Mar 01, 2018

92% of Farmers in Argentina Expect Below Average Yields

Author: Michael Cordonnier/Soybean & Corn Advisor, Inc.

In many areas of Argentina, the 2017/18 growing season started off last September and October with heavy rainfall and localized flooding, but the weather changed late last year and in early 2018. The weather went from one extreme to the other, from excessively wet to one of the driest periods in recent decades.

The National Meteorological Service of Argentina (SMN) indicated that during the months of January and February, there were rainfall deficits of 100 mm to 300 mm (4 to 12 inches) in many of the primary production regions of Argentina. In fact, February will go into the books as probably the driest February in Argentina since 1980.

According to a survey conducted by Agriculture Radio and reported by Noticias Agricolas, 92% of the production areas of Argentina are expecting below normal yields of at least 15% to 20% or more. The yield loses are expected to increase the longer it stays dry in Argentina. The respondents indicated that 67% of their soil moisture is short to very short with only 33% indicating average soil moisture.

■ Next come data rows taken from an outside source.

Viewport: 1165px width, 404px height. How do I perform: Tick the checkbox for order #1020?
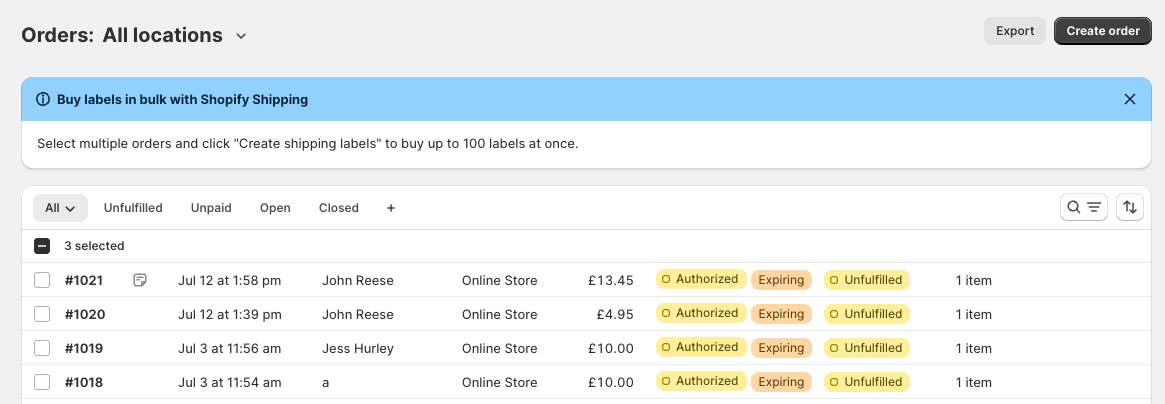coord(42,314)
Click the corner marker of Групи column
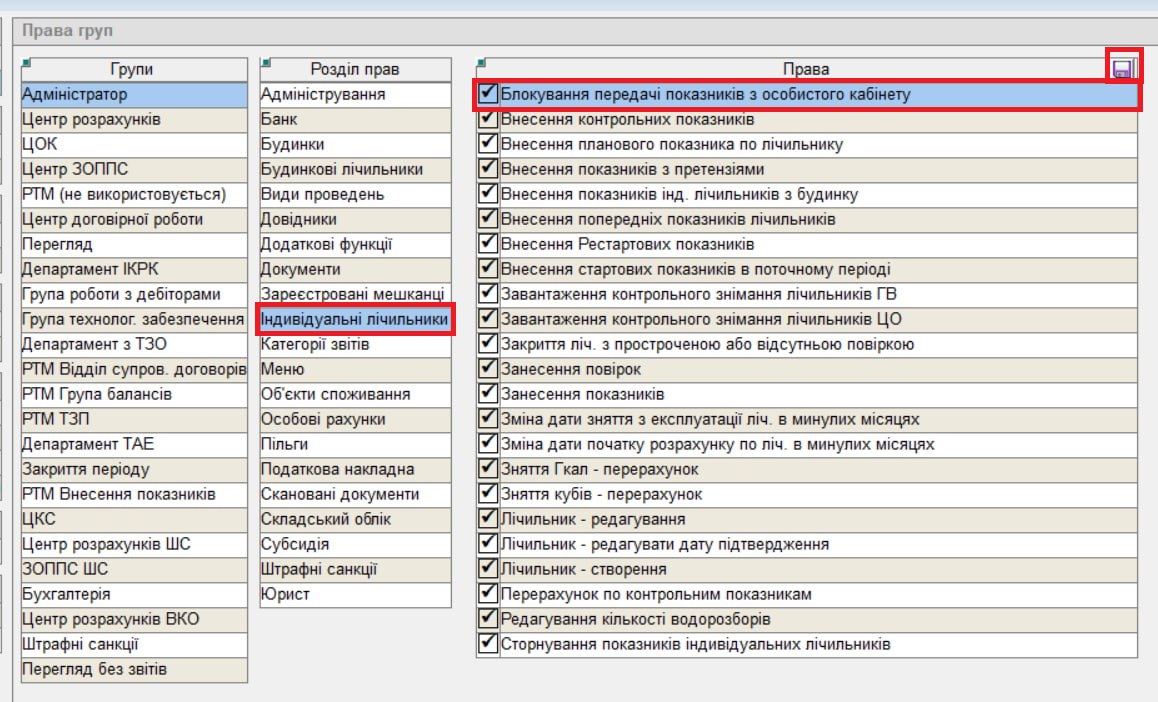 [x=26, y=63]
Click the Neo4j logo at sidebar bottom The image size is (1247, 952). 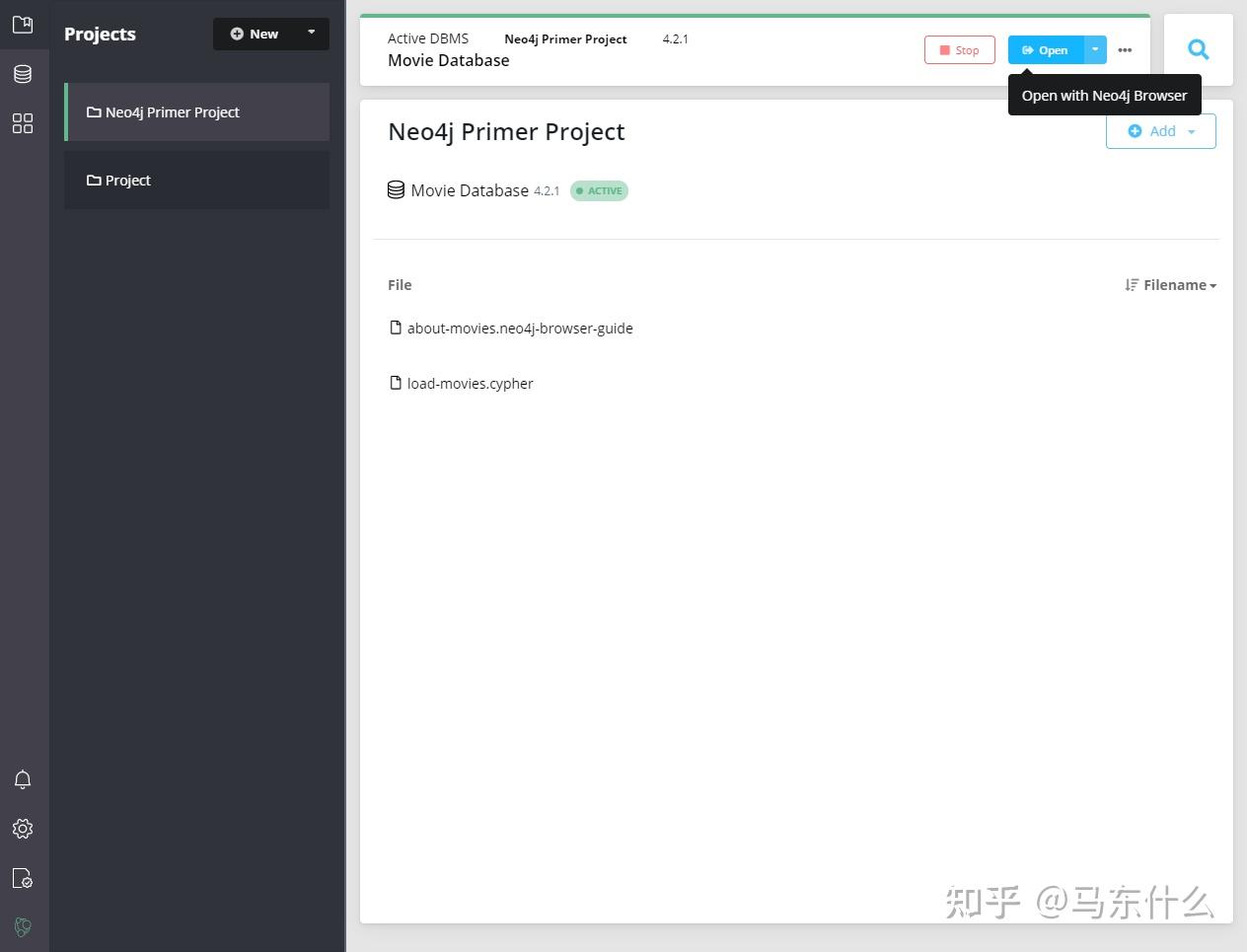pos(22,926)
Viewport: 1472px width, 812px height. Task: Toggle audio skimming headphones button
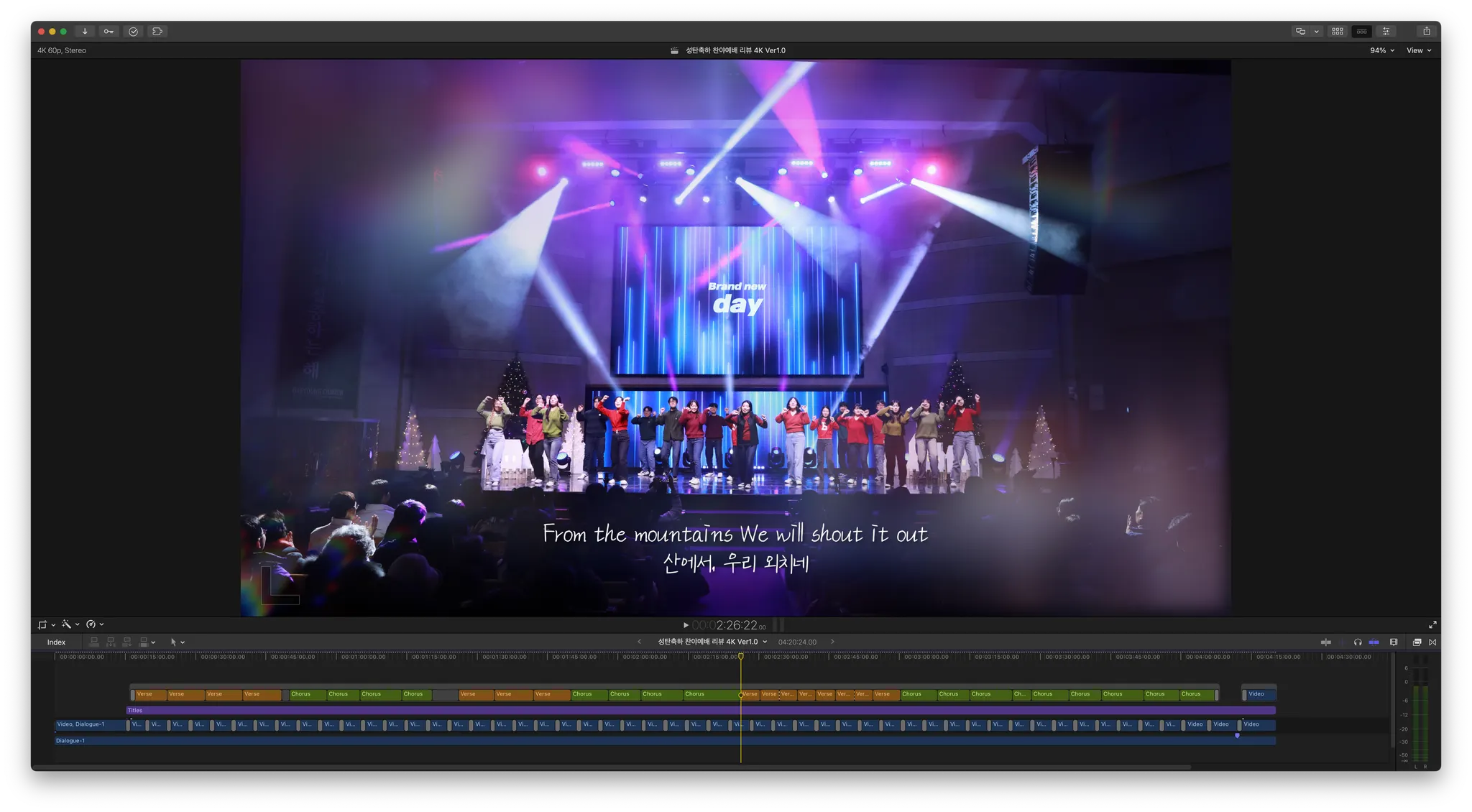tap(1358, 642)
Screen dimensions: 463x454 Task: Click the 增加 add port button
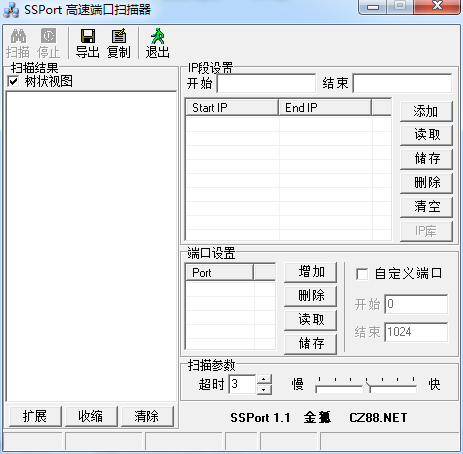(310, 272)
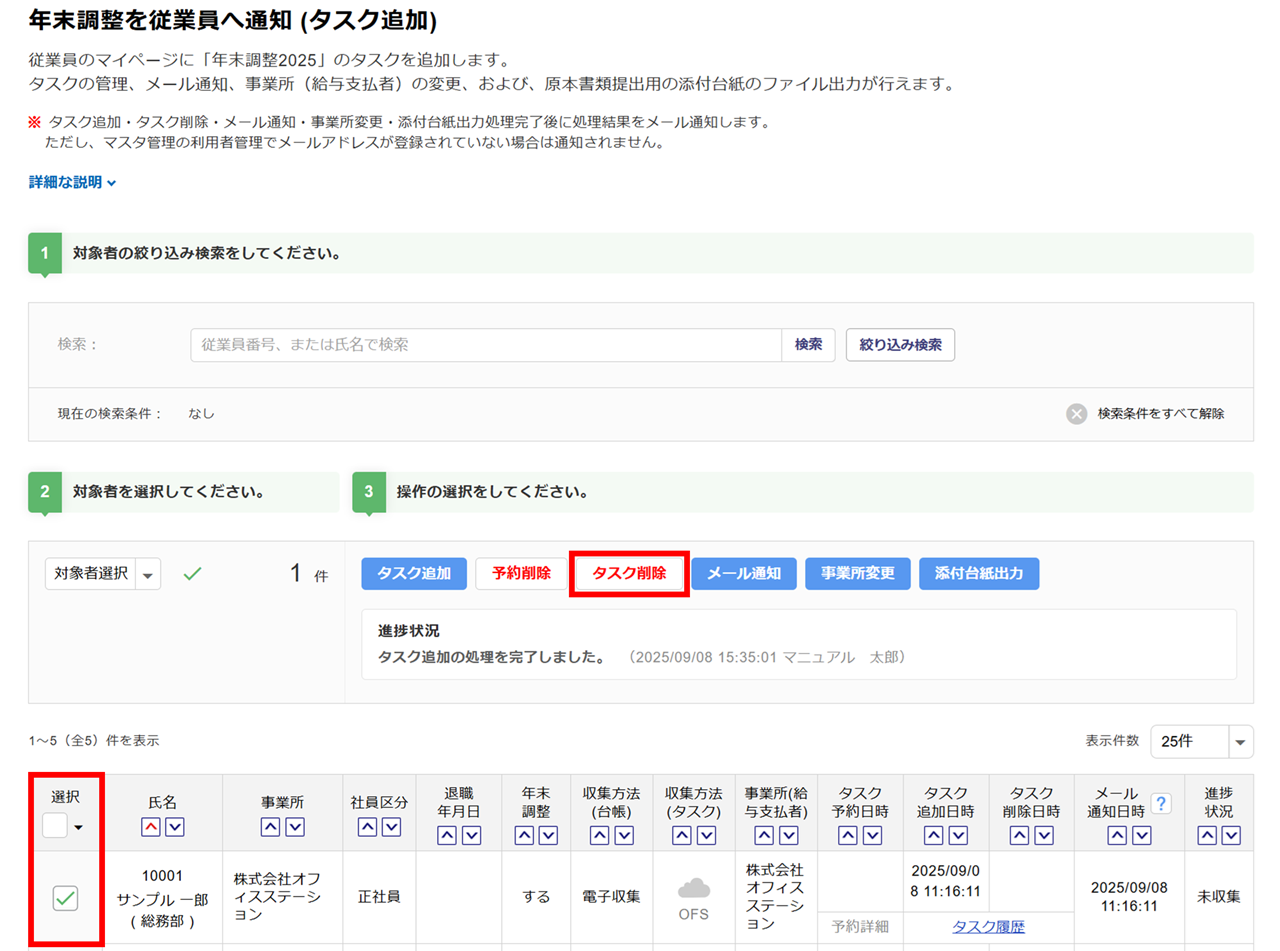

Soil moisture is adequate in only the far northern sections of Argentina along the border with Paraguay. Some of the driest areas in Argentina are prime production areas with the most productive soils in the country such as: Buenos Aires, Cordoba, Santa Fe, Entre Rios, and La Pampa. In the hardest hit areas, some farmers have only received 15% of their normal rainfall this growing season.

Any crop planted early in Argentina is faring better than the later planted crops such as double crop soybeans and late planted corn. The earlier planted crops at least had a relatively good start to the growing season, whereas the later planted crops have been confronted by adverse weather ever since they were planted.

The majority of soybeans in Argentina are now filling pods, so the next several weeks will be critical for soybean yields. The early planted corn is generally maturing, but the later planted corn is still in the critical pollinating and grain filling periods.